We have one section that borders BLM property and I would never suggest that someone not hunt it. They have every right to hunt right up to and along my fence line.


----------



## Treehugnhuntr (Sep 7, 2007)

bowgy said:


> We have one section that borders BLM property and I would never suggest that someone not hunt it. They have every right to hunt right up to and along my fence line.


True, but is it ok for them to shoot animals with a good possibility that they will not be able to retrieve them?


----------



## bowgy (Oct 10, 2007)

It would be wise to be an accomplished marksman, to take only ethical shots, and if the bad happens and it crosses the fence then know the land owners contact info and do all that you legally can to retrieve the animal.


----------



## Poo Pie (Nov 23, 2007)

bowgy said:


> o-|| This ought to be interesting.
> 
> I think it is a good question, as a landowner, or I should say married to a landowner, I have the ability to control the activities on the land, I would allow it, you would get questioned what you were doing there, but if the explination was beliveable, I would even help you haul it out. Some landowners may throw a fit and try causing all kinds of probs, so I think it would differ by landowner. You wouldn't want to do it on my neigbors land, you wouldn't get shot but after listening to him you may have prefered getting shot. :roll:
> 
> Anyway, I would hate to see an animal go to waste so I would have no problem with someone going after a wounded animal. It would be nice if the owners were on site so you could ask first but that would not always be praticle, you need to take care of the animal before it goes to waste. Also you would want to respect the land and only go in on foot and not use atv's or trucks. Don't damage any property including fences.


+1! Great attitude Bowgy, wish there were more land-owners out there with a level head when it comes to things like this. I do not condone trespassing, and this said scenario has never happened to me but if it does and I have to talk to a land owner I hope he/she would be as approachable as you seem to be and not "choose to be a dick" at the time.


----------



## truemule (Sep 12, 2007)

I'm not exactly sure what the sure what the laws read. I had this actually happen to me this year. I shot my deer up on a ridge about 500 yards from any private land. He subsequently ran off the side of the hill and on the the back corner of what I knew to be a private lot. I had never seen anyone on it and it seemed no one was there that day either. The blood trail was heavy from the top so I knew I could prove where I had shot him. Also there were no fences or postings. (I know that doesn't matter.) I tracked the deer and he just happen to finaly lay down about 100 yards inside of the properties boundries.
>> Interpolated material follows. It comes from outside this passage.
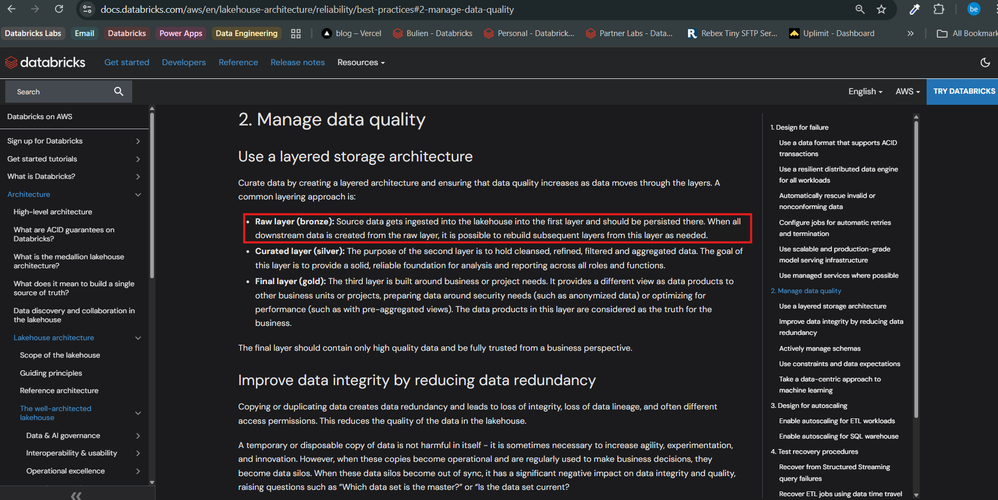Bookmark this page with the star icon
Screen dimensions: 998x500
point(881,9)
I decided it would be easier and faster to get off his property to drag the deer 300 yards down to the public road. As luck would have it the owner pulled up to the property as I was trying to get my deer out. Luckily he was awesome about it. I told him the story of shooting him on top and having to track him down the side until I found him on his property. He let me leave a pile of stuff on his property knowing there were bears in the area and allowed me to leave him there while I hiked back to the ATV and come down to pick it up. I shared some information about what I had seen and where him and his freind may find some more deer. We thanked each other and went on our way.

It could have been a lot worse and luckily I haven't had a bad run in with a private owner yet, and hope not to.


----------



## benjicunney (Jul 30, 2008)

I have had this happen in Colorado to me, and it was an interesting situation. In Colorado the law clearly states that if an animal is wounded on public land but subsequently dies on private land then the hunter has the right to retrieve the animal, but most drag it back over onto public land. 

I shot a four point a couple years ago and it ended up crossing onto private. I was hunting a very steep draw aboove some private land and the fourpoint came down in the junipers on the other side. I did not have the best shot, but had only one opportunity before he entered the very steep ravine and left my sight. Anyways, I ended up breaking his leg and he ran down the mountain with it flopping and hitting him :? . As he was running, I got a better shot and hit him just behind the neck. He wobbled and jumped over the fence 300 yards from where I shot him and then fell over and died about 25 yards later. I was blown away that he made it over the fence because by that time he was struggling. I felt horrible for not shooting better. Some other hunters who had paid to hunt the private land witnessed the whole thing and vouched for me. However, to attempt and drag the buck up the steep ravine it had just ran down would have taken hours and hours, so we opted to go contact the land owner and see if they would grant us access to retrieve the buck. They were nice enough, especially since they had hunters on their land, but charged us a $100 trespassing fee to drive on the land.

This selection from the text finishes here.